On this earth, you don’t see Jesus in the flesh, but you do see enough of him to turn grief back into joy.  He’s placed himself in his Word and Sacraments, which are so powerful – listen to how Peter describes what they can accomplish, Though you have not seen him, you love him; and even though you do not see him now, you believe in him and are filled with an inexpressible and glorious joy, for you are receiving the goal of your faith, the salvation of your souls.

It always baffles me when Christians are going through the most difficult of times, they’ll stop coming to church, because they’re waiting for things to get better first.  And then they complain about how God is testing them too severely.  And I say, obviously he hasn’t tested you severely enough yet, because you’re still not coming to see him!  You still seem to think you’re strong enough without him.  Don’t be foolish!

Here in his Word and Sacrament, the risen Christ appears to you and to all who hear and who eat and drink.  Here he wants you to see him, to hear him speaking words of forgiveness and comfort to his disciples but speaking also to you. Here he insists that you see him – his real body and blood, present with his whole Church in heaven and on earth at the same time in the Holy Supper. And he is powerful to break through the pain and suffering and hardship so that, after a little while of worrying and wondering, you’ll see him again, and you’ll know joy again, even in the midst of suffering.  That’s his promise to you.  And that promise is linked to the resurrection.  True joy is bound to the resurrection of Jesus Christ.

finally, to the future hope of his appearing.  I’ll go back to First Peter once again, Praise be to the God and Father of our Lord Jesus Christ! In his great mercy he has given us new birth into a living hope through the resurrection of Jesus Christ from the dead, and into an inheritance that can never perish, spoil or fade—kept in heaven for you, who through faith are shielded by God’s power until the coming of the salvation that is ready to be revealed in the last time. In this you greatly rejoice.

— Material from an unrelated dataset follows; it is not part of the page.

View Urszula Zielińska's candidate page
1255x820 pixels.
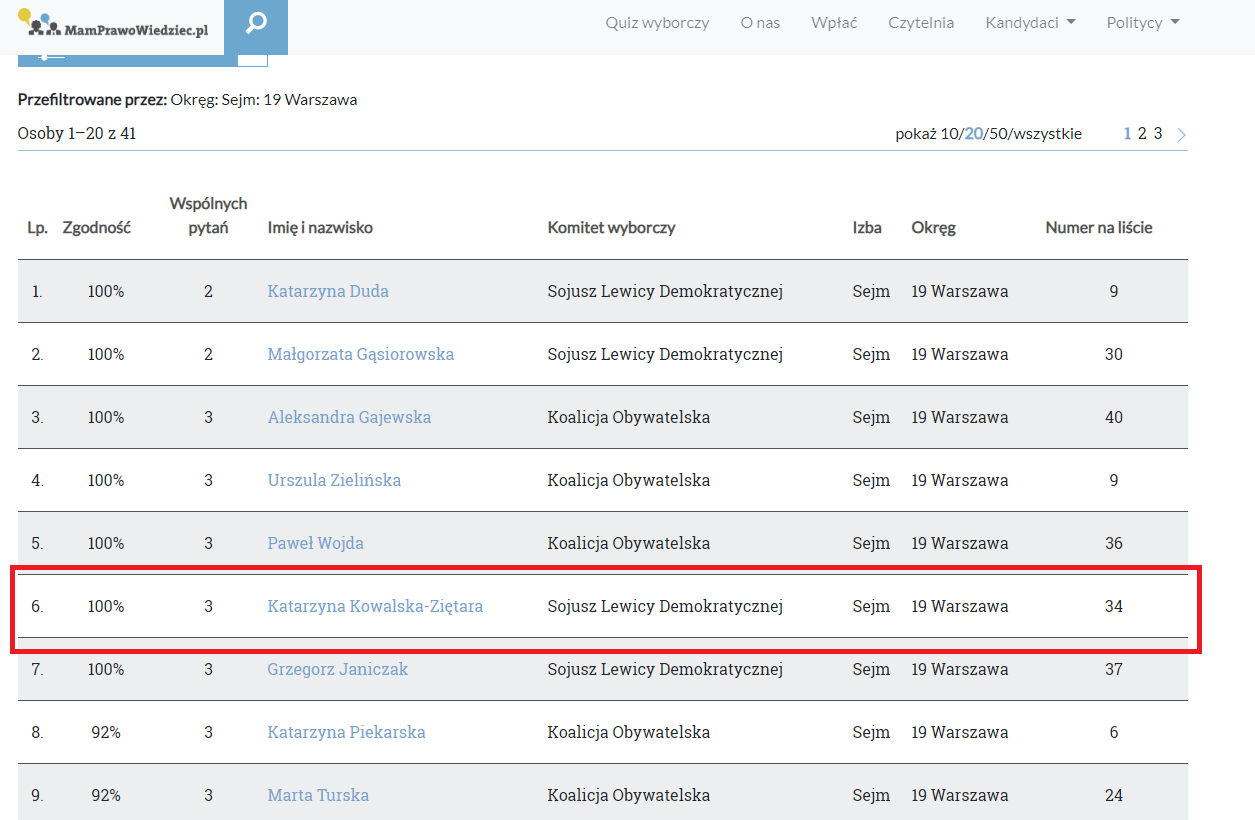[x=334, y=480]
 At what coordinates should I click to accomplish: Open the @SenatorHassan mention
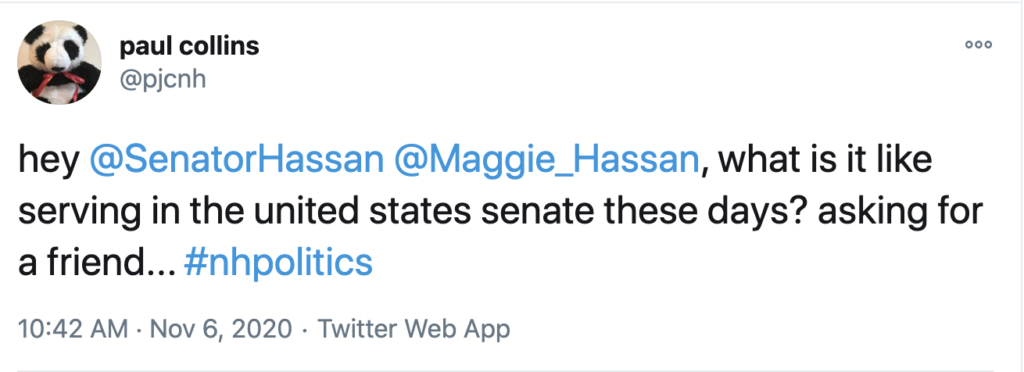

You don’t see Jesus now, for a little while.  For a little while longer, you see a world that’s on its last legs.  But you know that Jesus’ resurrection is a fact.  You see him now in humble Word and Sacrament. And you will see him again, in a little while, in the glory of his resurrected body.  All this that you see will pass away, and you will know joy that no one can ever take away from you, joy that will have no end.

Since that is true, since your joy is bound to the future hope of Jesus’ appearing, since your home is in heaven and your heart is set on seeing Jesus on that great day, that makes you, as Peter says in the Epistle Lesson, aliens and strangers in the world.  As such, Peter pleads with you, to abstain from sinful desires, which war against your soul. Live such good lives among the pagans that, though they accuse you of doing wrong, they may see your good deeds and glorify God on the day he visits us.   Let the world see your good deeds.  Let them see your acts of love and compassion.  Let them see your joy!  The joy of a Christian in the midst of hardship has caused more than a few unbelievers to take notice, to be amazed, and then to ask, why? How?  And then you tell them why and how.  Because Jesus lives.  Because sin and death are conquered.  Because Jesus is coming back, and all this pain and suffering here is, as Jesus himself calls it, labor pains, the pains of a woman in childbirth, which are terrible and awful and dangerous and scary. But at the end, a child is born. The sorrow is forgotten, and joy remains.  True joy, Christian joy, is bound to the resurrection of Jesus Christ.

Jubilate! Whether you’re in a joyful mood today or not, “Shout for joy to the LORD!”  Because Jesus lives, and you will see him in a little awhile.  And even in those times when he’s covered up by grief, rest assured, he still sees you, and that is something to be joyful about. Amen.